____ Document extract
Nam tok mu (น้ำตกหมู, /th/; Northeastern Thai: หมูน้ำตก, mu nam tok) is a salad of grilled and sliced pork in the Isan (northeastern Thai) and Lao culinary tradition. The pork is grilled, sliced thinly, and dressed with ground roasted sticky rice (khao khua), lime juice, fish sauce, dried chili flakes, shallots, and fresh herbs such as mint, cilantro (coriander leaf), and culantro (sawtooth coriander).

==Etymology==
The name combines the Thai words nam (น้ำ, "water") and tok (ตก, "to fall"), translating literally as "waterfall." The compound refers to the juices and rendered fat that drip from the meat onto the charcoal during grilling, producing a sizzling sound and aromatic smoke that flavors the meat. Mu (หมู) means "pork," distinguishing the dish from nam tok neua (beef nam tok) and nam tok kai (chicken nam tok). In Laos, a closely related preparation is known as ping sin nam tok (ປີ້ງຊີ້ນນໍ້າຕົກ).

==Origin and regional context==
Nam tok mu is part of the broader family of grilled-meat salads that originated in Isan (northeastern Thailand) and Laos, a region whose cuisine shares strong continuities across the Mekong river. The dish is closely related to larb, the more widely known Isan and Lao meat salad: the dressing components (lime juice, fish sauce, dried chilies, khao khua, shallots, and fresh herbs) are essentially identical, but the meat in larb is finely minced while in nam tok it is grilled in whole pieces and then sliced thinly across the grain.

In Lao cuisine, cooks often use the fermented fish paste padaek in addition to or in place of fish sauce, producing a more pungent flavor profile.

== Preparation ==
The pork is typically a fattier cut, such as pork neck, shoulder, or jowl, which retains moisture during grilling and slicing. It is sometimes marinated briefly with soy sauce, oyster sauce, fish sauce, or pepper before being grilled over charcoal until well-charred on the outside while remaining juicy inside. Unlike beef-based nam tok, which is often served with the meat cooked rare or medium, the pork in mu nam tok is usually cooked through to address the food-safety concerns associated with undercooked pork.
________
____ Provided information
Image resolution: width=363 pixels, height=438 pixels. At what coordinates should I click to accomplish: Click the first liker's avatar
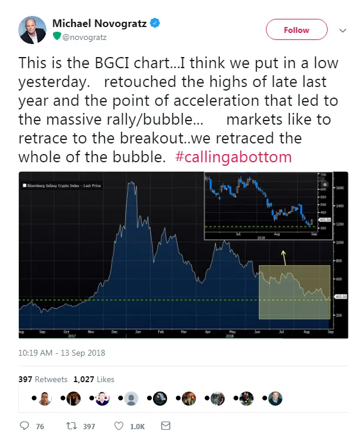(45, 399)
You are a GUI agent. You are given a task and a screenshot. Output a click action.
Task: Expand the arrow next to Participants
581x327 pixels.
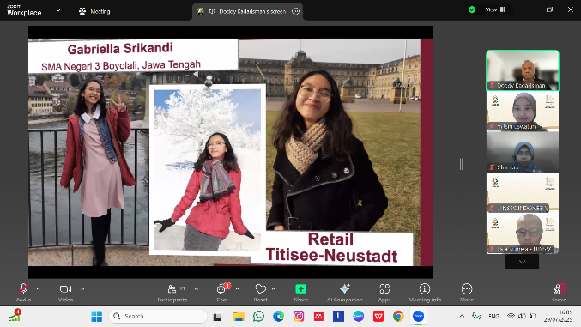197,288
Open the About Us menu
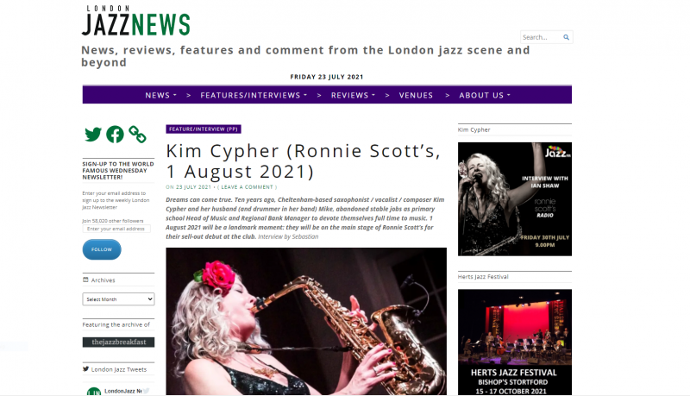The image size is (690, 396). click(x=485, y=95)
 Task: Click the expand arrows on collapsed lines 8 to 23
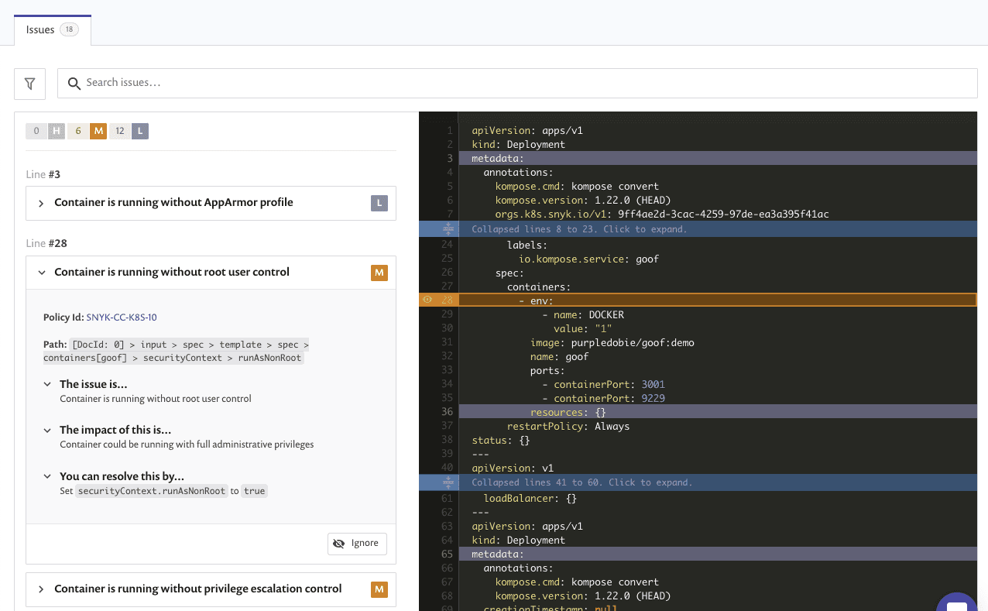pos(447,228)
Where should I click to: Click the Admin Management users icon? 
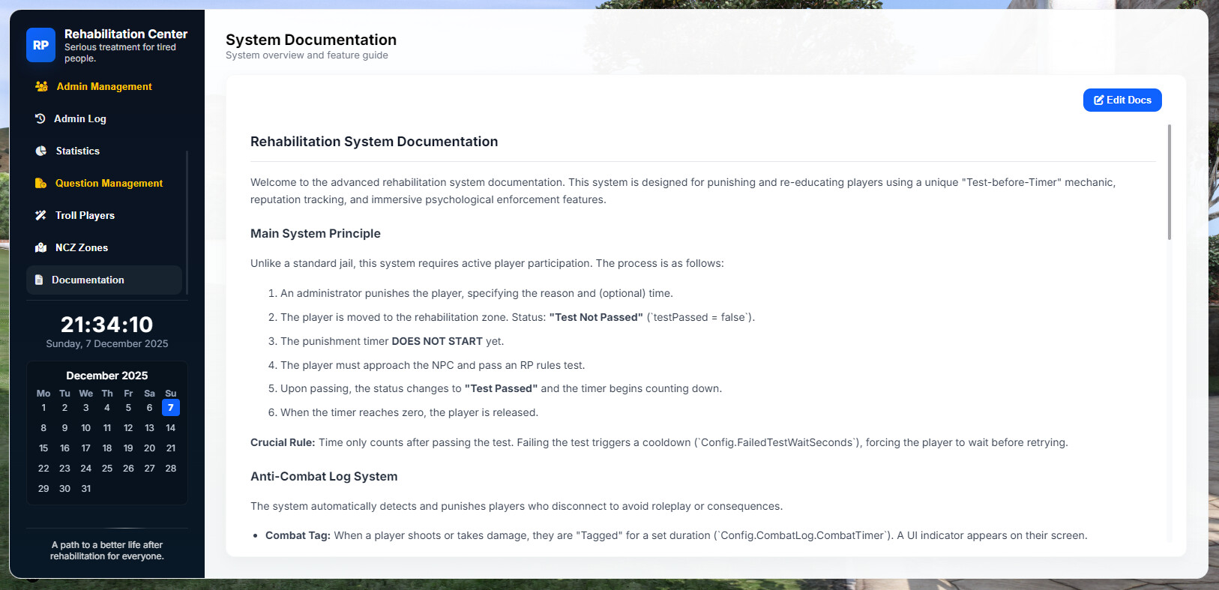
________
» Problem description:
Continue the nam tok mu article from its last sentence. None of the lines are needed for what comes next.

» Reply:
After grilling, the meat is sliced thinly and tossed while still warm with the dressing and aromatics. Khao khua The toasted and ground sticky-rice powder, is added last; it serves as a thickener, contributes a coarse, nutty crunch, and lends a characteristic smoky aroma. The intended balance is sour (from lime), salty (from fish sauce), and spicy (from chili flakes), with the freshness of mint, cilantro, and shallots cutting against the richness of the pork.

==Serving and accompaniments==
Nam tok mu is most commonly eaten with sticky rice (khao niao), a staple of Isan and Lao cuisine. It is typically served alongside a platter of raw or lightly blanched vegetables, including cabbage, lettuce, cucumber slices, and yardlong beans (asparagus beans). The vegetables are eaten alongside the salad to balance the dish's bold acidity and chili heat.

The ingredients are common in Thai and Lao home kitchens and inexpensive to obtain, which has made nam tok mu a popular casual meal in Isan households and a frequent menu item at Thai and Lao restaurants worldwide.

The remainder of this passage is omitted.